WILCOXON procedure
Performs a Wilcoxon Matched-Pairs (Signed-Rank) test (S.J. Welham, N.M. Maclaren & H.R. Simpson).
Option
Parameters
Description
WILCOXON performs a Wilcoxon Matched-Pairs test on a variate holding differences between two paired samples. This is specified using the DATA parameter. The test statistic can be saved using the STATISTIC parameter. The probability can be saved using the PROBABILITY parameter; this is for a two-sided test i.e. no assumption is made about whether the differences should be positive or negative. The SIGN parameter can save an indicator of whether the total sum of signed ranks is positive (SIGN=1) or negative (SIGN=0), and the RANKS parameter can save a variate of the signed ranks of the differences (i.e. of DATA).
Output from the procedure is controlled by the PRINT option: test produces the relevant test statistics, and ranks prints the vector of signed ranks for the data.
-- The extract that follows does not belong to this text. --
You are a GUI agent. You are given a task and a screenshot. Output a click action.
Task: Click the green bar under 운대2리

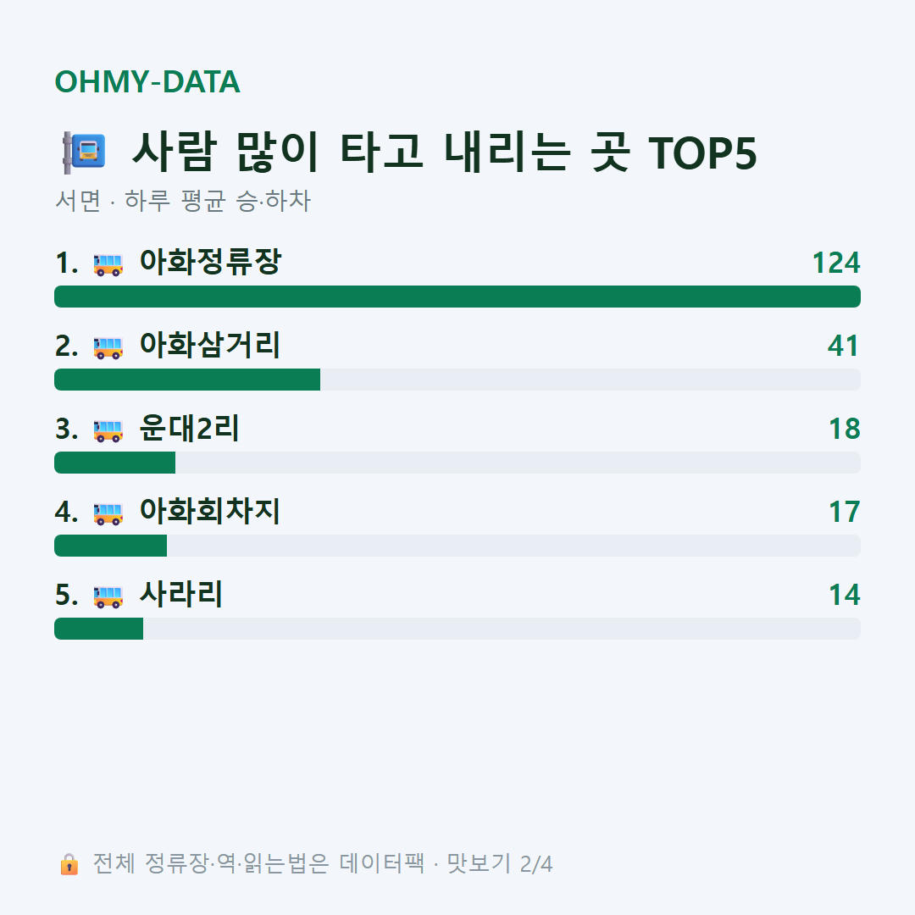click(x=115, y=463)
Option: PRINT. Parameters: DATA, RANKS, STATISTIC, PROBABILITY, SIGN.
Method
The Wilcoxon Matched-Pairs test (often also called the Wilcoxon Signed-Ranks test) is a nonparametric test of location in the case of two related samples (e.g. a before-and-after study). The null hypothesis is that two samples arise from exactly the same distribution, with the alternative that the two underlying distributions differ only in location.
The test statistic WS is formed from the signed ranks of the differences between each pair of observations and is the smaller in absolute value out of:
1) the sum of positive signed-ranks of the sample, and
2) the sum of the negative signed-ranks.
In this procedure the method used for calculating the test statistic is:
WS = N×(N+1)/4 - modulus(total sum of signed ranks)/2
where N is the number of observations. The probability is calculated using the PRWILCOXON procedure.
For further information, see Siegel (1956) pages 75-83.
Action with
RESTRICT
If the DATA variate is restricted, the test is calculated only using the units not excluded by the restriction.
Reference
Siegel, S. (1956). Nonparametric Statistics for the Behavioural Sciences. McGraw-Hill, New York.